Static spherically symmetric black holes with scalar field

TL;DR

This paper analyzes static spherically symmetric black holes and particle-like solutions with scalar fields, establishing conditions for their properties, asymptotics, and potentials, including no-hair theorems and horizon characteristics.

Contribution

It introduces a unified framework using a single function { ho} to characterize solutions and generalizes no-hair theorems to AdS spacetimes, exploring various potential classes.

Findings

Positive ADM mass for nontrivial scalar fields

Horizon radius cannot exceed twice the mass

Multiple classes of solutions with different potentials

Abstract

Static spherically symmetric black holes and particle like solutions with self interacting minimally coupled scalar field {\phi} are analyzed.

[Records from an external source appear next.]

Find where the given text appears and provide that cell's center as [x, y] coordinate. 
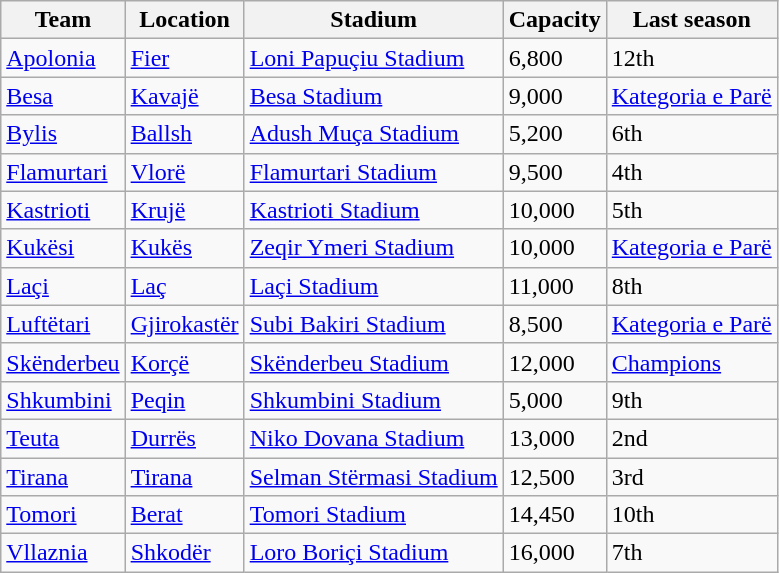
Subi Bakiri Stadium [374, 324]
7th [692, 553]
Bylis [63, 134]
9th [692, 400]
12th [692, 58]
9,500 [554, 172]
Team [63, 20]
Kastrioti Stadium [374, 210]
8,500 [554, 324]
Niko Dovana Stadium [374, 438]
11,000 [554, 286]
8th [692, 286]
Shkumbini Stadium [374, 400]
Vllaznia [63, 553]
Krujë [184, 210]
Kukës [184, 248]
Loni Papuçiu Stadium [374, 58]
6,800 [554, 58]
Fier [184, 58]
Tomori Stadium [374, 515]
Selman Stërmasi Stadium [374, 477]
12,000 [554, 362]
Besa Stadium [374, 96]
3rd [692, 477]
12,500 [554, 477]
Ballsh [184, 134]
Vlorë [184, 172]
Luftëtari [63, 324]
Berat [184, 515]
5th [692, 210]
Flamurtari [63, 172]
Loro Boriçi Stadium [374, 553]
Last season [692, 20]
5,200 [554, 134]
9,000 [554, 96]
6th [692, 134]
10th [692, 515]
4th [692, 172]
Gjirokastër [184, 324]
Kavajë [184, 96]
Laç [184, 286]
Shkumbini [63, 400]
Kukësi [63, 248]
Zeqir Ymeri Stadium [374, 248]
14,450 [554, 515]
Stadium [374, 20]
13,000 [554, 438]
Laçi [63, 286]
Skënderbeu Stadium [374, 362]
Capacity [554, 20]
Champions [692, 362]
Apolonia [63, 58]
Kastrioti [63, 210]
Laçi Stadium [374, 286]
16,000 [554, 553]
Teuta [63, 438]
Peqin [184, 400]
Adush Muça Stadium [374, 134]
Durrës [184, 438]
Shkodër [184, 553]
5,000 [554, 400]
Besa [63, 96]
Flamurtari Stadium [374, 172]
2nd [692, 438]
Location [184, 20]
Korçë [184, 362]
Tomori [63, 515]
Skënderbeu [63, 362]
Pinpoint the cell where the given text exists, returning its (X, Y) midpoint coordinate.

They are asymptotically flat or anti-de Sitter (AdS). We express them in terms of a single function {\rho} which undergoes simple conditions. If {\phi} is nontrivial the ADM mass M has to be positive. No-hair theorems are generalized to the AdS asymptotic. For both asymptotics the Killing horizon is nondegenerate and its radius cannot be bigger than 2M. Derivatives of {\rho} at singularity determine properties of admissible potentials V({\phi}) as regularity, boundedness and behaviour for maximal values of {\phi}. Several classes of solutions with singular or nonsingular potentials are obtained. Their examples are presented in a form of plots.